** WHAT NEEDS TO BE DONE **
Count the lines in the entries below that contain the string "checkbox". Reply with that number only.

** RECORDS **
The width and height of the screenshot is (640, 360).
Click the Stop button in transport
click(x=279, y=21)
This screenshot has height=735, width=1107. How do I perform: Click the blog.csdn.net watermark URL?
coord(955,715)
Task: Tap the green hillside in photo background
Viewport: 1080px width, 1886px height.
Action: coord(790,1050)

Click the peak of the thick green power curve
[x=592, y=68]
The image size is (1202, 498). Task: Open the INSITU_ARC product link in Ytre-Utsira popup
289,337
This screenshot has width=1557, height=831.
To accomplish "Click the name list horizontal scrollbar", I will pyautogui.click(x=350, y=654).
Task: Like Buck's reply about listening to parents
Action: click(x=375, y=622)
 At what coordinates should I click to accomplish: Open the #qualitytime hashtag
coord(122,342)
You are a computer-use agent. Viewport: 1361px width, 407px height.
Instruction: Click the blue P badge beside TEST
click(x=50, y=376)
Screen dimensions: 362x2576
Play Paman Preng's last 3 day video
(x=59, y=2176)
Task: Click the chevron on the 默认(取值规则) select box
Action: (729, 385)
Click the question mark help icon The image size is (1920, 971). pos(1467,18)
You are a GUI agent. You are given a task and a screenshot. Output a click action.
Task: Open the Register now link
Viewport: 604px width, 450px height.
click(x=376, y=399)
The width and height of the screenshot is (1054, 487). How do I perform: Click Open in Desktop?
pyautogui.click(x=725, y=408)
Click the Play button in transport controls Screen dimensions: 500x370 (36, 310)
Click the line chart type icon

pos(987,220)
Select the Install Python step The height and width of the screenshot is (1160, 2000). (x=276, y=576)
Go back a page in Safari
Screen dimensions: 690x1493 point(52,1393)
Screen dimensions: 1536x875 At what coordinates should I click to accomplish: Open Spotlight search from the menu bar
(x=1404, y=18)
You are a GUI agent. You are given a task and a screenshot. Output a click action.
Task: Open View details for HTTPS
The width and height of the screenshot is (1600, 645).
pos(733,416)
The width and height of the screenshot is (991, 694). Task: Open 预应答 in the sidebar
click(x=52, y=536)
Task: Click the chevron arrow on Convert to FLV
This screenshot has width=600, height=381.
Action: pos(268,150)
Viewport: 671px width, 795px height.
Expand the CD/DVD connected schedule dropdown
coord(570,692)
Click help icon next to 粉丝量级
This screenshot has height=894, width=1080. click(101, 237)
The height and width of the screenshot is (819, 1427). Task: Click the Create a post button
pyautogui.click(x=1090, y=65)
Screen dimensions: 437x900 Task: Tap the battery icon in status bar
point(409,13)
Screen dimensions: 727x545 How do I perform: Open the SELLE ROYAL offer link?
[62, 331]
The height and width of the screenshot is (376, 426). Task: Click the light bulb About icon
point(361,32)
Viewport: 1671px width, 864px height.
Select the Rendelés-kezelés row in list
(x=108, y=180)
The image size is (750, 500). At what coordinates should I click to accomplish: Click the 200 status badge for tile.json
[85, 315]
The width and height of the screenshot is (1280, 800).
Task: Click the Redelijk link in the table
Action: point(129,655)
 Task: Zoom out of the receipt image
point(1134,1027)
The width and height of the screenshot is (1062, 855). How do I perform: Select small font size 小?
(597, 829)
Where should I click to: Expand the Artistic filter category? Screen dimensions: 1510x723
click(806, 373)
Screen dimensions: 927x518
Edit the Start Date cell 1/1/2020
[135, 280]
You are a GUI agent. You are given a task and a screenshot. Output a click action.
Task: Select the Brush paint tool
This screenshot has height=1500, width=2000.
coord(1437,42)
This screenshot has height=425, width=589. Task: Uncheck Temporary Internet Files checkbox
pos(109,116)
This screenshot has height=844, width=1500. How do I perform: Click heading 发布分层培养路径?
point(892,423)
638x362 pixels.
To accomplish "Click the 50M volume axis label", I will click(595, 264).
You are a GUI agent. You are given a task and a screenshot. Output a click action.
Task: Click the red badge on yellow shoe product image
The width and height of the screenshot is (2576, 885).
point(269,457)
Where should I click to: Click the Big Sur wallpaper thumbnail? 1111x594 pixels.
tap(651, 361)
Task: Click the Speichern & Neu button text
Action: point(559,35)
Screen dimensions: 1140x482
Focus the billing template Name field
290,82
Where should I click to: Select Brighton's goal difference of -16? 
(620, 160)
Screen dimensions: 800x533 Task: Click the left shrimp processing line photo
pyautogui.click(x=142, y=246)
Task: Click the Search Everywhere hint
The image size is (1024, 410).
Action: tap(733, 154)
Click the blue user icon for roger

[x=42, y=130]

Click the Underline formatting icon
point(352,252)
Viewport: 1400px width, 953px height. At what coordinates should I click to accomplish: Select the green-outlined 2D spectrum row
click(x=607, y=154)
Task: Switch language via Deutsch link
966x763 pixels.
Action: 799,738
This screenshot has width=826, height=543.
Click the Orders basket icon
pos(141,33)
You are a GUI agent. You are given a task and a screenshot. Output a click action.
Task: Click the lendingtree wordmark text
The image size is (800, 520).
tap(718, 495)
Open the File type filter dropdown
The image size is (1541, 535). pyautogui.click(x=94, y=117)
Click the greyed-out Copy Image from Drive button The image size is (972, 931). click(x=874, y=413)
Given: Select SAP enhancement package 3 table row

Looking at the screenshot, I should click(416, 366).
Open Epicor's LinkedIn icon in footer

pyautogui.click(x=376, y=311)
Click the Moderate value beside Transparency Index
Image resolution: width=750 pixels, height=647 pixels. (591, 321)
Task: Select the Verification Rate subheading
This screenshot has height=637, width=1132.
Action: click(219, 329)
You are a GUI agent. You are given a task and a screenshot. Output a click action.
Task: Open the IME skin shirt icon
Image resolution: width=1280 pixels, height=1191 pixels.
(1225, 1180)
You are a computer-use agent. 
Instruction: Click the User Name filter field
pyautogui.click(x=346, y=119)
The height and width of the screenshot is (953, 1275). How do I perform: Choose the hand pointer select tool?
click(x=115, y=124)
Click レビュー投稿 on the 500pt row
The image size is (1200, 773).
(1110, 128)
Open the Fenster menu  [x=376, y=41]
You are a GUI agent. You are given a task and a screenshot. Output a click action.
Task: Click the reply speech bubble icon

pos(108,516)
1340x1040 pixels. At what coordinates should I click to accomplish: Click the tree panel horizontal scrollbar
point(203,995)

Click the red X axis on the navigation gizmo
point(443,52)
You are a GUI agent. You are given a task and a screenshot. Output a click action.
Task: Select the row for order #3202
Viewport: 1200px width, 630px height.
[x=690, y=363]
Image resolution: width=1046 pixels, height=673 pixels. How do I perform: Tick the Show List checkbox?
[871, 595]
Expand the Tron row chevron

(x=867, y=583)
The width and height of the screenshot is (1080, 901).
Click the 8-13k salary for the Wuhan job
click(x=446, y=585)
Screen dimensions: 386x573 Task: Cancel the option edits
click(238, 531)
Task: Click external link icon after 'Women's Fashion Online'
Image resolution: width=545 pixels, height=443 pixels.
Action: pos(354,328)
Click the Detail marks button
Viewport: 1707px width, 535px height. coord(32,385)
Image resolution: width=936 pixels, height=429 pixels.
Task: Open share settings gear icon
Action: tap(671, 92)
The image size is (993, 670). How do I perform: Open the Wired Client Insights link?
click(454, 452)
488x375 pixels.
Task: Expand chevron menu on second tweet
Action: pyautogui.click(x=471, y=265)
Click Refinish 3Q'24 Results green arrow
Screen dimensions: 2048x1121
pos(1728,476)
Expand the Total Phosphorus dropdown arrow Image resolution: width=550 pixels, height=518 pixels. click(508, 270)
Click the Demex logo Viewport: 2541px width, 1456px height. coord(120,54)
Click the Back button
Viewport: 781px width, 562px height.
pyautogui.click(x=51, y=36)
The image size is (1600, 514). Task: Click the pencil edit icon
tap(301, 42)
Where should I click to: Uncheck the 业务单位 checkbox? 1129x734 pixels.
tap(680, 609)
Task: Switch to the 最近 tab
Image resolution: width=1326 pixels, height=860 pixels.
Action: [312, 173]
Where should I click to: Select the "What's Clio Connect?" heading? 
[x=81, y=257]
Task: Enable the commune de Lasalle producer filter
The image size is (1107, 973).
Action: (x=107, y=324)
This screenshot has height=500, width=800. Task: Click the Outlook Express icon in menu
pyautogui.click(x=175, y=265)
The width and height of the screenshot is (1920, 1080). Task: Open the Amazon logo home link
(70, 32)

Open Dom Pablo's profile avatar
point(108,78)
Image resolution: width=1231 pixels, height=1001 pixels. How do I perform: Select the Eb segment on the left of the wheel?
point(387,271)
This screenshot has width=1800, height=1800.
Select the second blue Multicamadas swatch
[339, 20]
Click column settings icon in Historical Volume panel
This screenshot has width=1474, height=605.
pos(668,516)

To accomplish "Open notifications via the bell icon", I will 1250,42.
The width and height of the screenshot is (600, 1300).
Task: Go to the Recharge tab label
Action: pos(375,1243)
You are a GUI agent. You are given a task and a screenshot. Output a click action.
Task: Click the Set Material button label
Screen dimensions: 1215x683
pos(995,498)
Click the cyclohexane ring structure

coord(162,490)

** THE RESPONSE **
3